Lines in the listing below that hold "plan" are the ones to copy.

--- START ---

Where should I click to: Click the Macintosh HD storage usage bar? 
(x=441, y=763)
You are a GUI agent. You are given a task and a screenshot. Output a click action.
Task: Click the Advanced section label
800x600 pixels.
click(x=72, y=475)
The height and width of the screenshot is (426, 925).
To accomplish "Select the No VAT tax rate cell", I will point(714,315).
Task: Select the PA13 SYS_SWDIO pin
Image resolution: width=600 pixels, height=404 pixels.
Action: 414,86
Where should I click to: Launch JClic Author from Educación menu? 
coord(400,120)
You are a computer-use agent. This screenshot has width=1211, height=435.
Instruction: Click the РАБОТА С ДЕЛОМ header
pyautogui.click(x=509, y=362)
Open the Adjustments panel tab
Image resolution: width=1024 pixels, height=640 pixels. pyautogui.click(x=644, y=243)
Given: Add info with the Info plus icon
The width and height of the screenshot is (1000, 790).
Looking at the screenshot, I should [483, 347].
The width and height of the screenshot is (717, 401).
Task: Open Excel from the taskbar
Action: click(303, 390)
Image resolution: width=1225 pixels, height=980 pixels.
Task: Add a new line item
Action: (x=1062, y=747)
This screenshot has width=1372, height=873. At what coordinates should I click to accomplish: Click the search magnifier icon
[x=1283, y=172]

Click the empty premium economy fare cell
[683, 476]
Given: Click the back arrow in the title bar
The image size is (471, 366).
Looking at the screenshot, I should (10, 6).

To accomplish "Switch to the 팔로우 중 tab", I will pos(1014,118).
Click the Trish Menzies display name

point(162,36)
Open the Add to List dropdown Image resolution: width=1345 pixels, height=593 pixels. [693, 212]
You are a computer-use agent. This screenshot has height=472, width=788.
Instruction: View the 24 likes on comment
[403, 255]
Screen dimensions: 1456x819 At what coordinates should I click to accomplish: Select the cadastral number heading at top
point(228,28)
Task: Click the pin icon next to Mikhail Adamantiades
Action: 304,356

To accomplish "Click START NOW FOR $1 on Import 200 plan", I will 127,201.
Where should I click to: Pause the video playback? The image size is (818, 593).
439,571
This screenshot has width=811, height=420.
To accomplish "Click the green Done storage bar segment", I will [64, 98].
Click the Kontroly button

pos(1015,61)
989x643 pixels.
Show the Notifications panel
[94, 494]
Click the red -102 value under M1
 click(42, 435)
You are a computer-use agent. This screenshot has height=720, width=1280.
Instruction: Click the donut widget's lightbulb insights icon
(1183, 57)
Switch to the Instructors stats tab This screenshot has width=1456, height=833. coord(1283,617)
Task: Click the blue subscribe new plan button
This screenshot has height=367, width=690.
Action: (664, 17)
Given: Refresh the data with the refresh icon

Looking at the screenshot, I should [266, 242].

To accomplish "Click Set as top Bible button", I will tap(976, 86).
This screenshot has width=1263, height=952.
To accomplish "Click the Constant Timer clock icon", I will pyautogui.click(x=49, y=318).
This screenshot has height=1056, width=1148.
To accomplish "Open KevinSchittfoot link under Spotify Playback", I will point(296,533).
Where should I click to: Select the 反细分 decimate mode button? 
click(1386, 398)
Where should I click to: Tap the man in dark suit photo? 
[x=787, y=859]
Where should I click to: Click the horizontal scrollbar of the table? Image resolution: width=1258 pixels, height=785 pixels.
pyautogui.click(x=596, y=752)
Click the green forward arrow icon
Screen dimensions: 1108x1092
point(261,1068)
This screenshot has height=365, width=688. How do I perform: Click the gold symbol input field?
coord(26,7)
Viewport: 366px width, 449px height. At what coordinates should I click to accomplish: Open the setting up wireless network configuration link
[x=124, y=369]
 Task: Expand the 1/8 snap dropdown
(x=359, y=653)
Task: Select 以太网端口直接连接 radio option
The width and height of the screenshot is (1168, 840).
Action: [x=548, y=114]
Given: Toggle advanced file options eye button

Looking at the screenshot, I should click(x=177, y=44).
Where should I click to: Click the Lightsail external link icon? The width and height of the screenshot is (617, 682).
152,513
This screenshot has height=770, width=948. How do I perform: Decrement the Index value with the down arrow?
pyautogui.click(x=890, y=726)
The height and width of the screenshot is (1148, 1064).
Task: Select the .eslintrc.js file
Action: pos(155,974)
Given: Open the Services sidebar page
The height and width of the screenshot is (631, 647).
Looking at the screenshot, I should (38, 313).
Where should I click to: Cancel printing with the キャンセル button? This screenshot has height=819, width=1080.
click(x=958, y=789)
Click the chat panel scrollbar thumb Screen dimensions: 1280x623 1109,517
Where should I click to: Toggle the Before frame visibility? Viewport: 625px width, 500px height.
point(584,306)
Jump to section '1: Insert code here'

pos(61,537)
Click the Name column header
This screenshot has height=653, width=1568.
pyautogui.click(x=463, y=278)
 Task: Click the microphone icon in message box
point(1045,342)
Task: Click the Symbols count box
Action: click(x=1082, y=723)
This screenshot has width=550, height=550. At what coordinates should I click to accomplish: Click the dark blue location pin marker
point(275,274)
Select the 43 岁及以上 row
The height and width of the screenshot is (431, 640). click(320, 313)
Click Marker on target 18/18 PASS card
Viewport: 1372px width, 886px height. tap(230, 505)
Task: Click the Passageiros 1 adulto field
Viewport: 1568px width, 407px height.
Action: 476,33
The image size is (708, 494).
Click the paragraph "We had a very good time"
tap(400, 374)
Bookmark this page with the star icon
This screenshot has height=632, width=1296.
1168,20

--- END ---

• **Task answer**:
To accomplish "Click START NOW FOR $1 on Import 200 plan", I will 127,201.
Task: Click the blue subscribe new plan button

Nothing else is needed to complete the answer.